Lesbian, gay, bisexual, and transgender activists and some Western nations are spearheading the U.N. bureaucracy’s reinterpretation of “sex” in treaties such as the International Covenant on Civil and Political Rights. And although U.N. member states have never voted to adopt these new definitions, U.N. entities that police compliance with human rights treaties have added “sexual orientation” to the definition of “sex.”
They have also read “gender identity” into nondiscrimination provisions. These actions are neither binding on member states nor authoritative, but they do influence member states’ domestic policies and affect their eligibility for development assistance.
At the Commission on the Status of Women, nongovermment organizations such as Outright International are calling for recognition of gender identity, arguing that they suffer from a “foreclosed definition of ‘women.’” For the first time, the U.N. LGBTI Core Group, of which the U.S. had been a member since the Obama administration, also made a similar statement.
Advancing the notion that gender is fluid is not a priority for women in non-Western countries. Unsurprisingly then, the LGBTI Core Group’s statement received a tepid reception from the global gathering.
Accusations of cultural imperialism have often been unfairly cast upon the universal human rights movement.
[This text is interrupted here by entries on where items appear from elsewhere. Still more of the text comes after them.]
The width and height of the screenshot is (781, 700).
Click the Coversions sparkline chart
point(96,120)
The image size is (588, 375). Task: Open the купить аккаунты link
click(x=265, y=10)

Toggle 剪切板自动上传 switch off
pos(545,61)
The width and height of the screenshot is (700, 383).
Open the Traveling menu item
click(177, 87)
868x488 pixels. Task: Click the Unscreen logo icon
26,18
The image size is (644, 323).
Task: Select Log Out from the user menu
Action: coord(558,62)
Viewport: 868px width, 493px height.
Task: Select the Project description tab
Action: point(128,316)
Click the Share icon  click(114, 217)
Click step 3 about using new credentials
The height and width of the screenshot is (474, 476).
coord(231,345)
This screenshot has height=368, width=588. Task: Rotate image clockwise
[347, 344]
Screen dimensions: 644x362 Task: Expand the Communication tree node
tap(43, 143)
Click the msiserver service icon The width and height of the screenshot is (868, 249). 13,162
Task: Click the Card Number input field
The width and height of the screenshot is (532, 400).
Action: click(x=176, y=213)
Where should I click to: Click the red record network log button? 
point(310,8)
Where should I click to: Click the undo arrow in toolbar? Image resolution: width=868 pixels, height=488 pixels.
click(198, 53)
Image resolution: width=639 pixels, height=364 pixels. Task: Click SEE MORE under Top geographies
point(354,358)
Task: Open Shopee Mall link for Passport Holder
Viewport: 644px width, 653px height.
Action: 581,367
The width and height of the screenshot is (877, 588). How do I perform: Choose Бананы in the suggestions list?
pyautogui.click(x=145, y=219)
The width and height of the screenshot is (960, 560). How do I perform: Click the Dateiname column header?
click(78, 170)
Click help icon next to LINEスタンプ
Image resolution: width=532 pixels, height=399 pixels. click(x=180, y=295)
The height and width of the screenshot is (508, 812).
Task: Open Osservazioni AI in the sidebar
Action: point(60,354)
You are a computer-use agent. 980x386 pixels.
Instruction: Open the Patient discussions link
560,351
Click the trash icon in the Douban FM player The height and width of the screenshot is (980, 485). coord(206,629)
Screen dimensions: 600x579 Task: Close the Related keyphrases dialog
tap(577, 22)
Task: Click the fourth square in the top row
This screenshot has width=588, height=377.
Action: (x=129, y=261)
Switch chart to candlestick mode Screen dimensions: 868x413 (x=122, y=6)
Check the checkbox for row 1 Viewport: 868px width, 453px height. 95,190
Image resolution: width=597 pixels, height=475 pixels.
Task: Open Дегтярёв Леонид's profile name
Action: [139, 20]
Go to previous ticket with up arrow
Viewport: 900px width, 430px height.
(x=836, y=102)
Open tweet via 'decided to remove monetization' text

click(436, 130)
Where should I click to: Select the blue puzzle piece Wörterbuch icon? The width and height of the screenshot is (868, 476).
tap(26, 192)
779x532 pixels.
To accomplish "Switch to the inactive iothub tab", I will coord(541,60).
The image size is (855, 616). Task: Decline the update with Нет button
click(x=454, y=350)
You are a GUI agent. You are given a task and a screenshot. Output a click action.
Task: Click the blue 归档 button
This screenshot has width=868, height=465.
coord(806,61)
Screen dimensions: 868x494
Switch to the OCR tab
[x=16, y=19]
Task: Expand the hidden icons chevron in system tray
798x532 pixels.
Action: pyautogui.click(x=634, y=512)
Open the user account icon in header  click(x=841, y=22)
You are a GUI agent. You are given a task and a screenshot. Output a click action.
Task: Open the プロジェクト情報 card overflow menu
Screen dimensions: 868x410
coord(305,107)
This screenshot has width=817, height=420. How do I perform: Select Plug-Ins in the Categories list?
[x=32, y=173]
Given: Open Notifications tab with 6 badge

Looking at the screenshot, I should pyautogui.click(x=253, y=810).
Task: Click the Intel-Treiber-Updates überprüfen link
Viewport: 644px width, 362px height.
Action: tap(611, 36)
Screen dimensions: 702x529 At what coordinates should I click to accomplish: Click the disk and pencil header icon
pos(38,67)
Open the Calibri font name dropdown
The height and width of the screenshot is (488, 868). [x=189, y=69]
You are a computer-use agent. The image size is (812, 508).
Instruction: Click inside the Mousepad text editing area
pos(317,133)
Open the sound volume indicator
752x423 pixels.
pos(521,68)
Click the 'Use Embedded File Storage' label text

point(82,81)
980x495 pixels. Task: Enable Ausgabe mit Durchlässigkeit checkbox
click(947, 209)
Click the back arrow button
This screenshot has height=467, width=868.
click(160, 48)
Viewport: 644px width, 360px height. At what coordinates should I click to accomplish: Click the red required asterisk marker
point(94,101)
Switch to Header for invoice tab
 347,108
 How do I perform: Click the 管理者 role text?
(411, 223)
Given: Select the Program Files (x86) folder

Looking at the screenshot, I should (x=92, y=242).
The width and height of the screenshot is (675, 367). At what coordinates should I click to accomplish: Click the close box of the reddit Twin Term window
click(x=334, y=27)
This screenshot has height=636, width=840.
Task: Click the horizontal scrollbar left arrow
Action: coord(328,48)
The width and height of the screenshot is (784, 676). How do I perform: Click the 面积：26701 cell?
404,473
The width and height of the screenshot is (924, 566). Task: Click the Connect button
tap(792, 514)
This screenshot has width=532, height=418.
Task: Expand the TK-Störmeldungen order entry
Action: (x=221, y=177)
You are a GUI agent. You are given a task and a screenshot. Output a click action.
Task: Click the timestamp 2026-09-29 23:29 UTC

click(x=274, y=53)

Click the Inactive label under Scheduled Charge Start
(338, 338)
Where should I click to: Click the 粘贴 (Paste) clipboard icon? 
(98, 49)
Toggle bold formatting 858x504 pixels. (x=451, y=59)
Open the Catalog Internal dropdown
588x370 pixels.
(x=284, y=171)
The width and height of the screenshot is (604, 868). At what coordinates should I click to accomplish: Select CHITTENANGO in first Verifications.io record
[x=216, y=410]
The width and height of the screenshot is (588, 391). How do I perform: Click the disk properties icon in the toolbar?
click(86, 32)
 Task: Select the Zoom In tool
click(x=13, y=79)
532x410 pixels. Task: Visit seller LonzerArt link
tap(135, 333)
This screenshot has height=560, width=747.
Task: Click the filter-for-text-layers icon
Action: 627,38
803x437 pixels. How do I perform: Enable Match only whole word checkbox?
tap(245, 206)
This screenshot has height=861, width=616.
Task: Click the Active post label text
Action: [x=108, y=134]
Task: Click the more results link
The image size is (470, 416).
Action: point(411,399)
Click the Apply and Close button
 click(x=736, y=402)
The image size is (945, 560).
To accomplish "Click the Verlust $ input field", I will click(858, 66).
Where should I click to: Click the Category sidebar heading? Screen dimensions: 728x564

But advancing a progressive ideology that conflicts with a scientific understanding of sex gives critics ammunition to attack the commission’s noble goals.
If the U.N. begins to treat biological men as if they are women because they perceive themselves to be women, then the discussion of women’s economic empowerment will turn into one about everyone’s economic empowerment.
That defeats the purpose of having separate discussions about women’s roles in the informal economy and as caregivers for children and the elderly, to say nothing of improving women’s access to credit, pensions, and unemployment benefits, a priority theme of the commission.
Legally recognizing gender identity also endangers women and girls.
In nations that recognize the concept of gender identity, male sexual predators have exploited the laws to gain access to private spaces. In England, this led to sexual assaults against women in prison, and in the U.S. against a 5-year-old girl in her school bathroom.
This is not to accuse those who identify as transgender of desiring to harm women. But giving men access to female-only spaces removes critical barriers designed to protect women.
The rights of those who identify as transgender must be protected like everyone else’s simply because they are human. But their legitimate claims to human rights are not based on their membership in any particular group, nor should they justify reducing the rights of women and girls.
Furthermore, transgender ideology perpetuates gender stereotypes that feminists have long fought against, such as what constitutes “women’s work” or what sports are appropriate for girls.
Sex is a biological fact, not a feeling. Women and girls around the world face discrimination and harm as a result of historical and cultural factors related to biological sex. Therefore, international law and economic development policy should continue to be based on this reality.
At the commission, the U.S. delegation should focus on advancing opportunities for biological women and girls, as it has rightly pledged to do. Women around the world still need to secure their legal and economic rights, to gain access to quality medical care and education, and to combat violence.
To respond to their most pressing needs, the U.S. must protect women from being erased in international law through a radical redefinition of sex.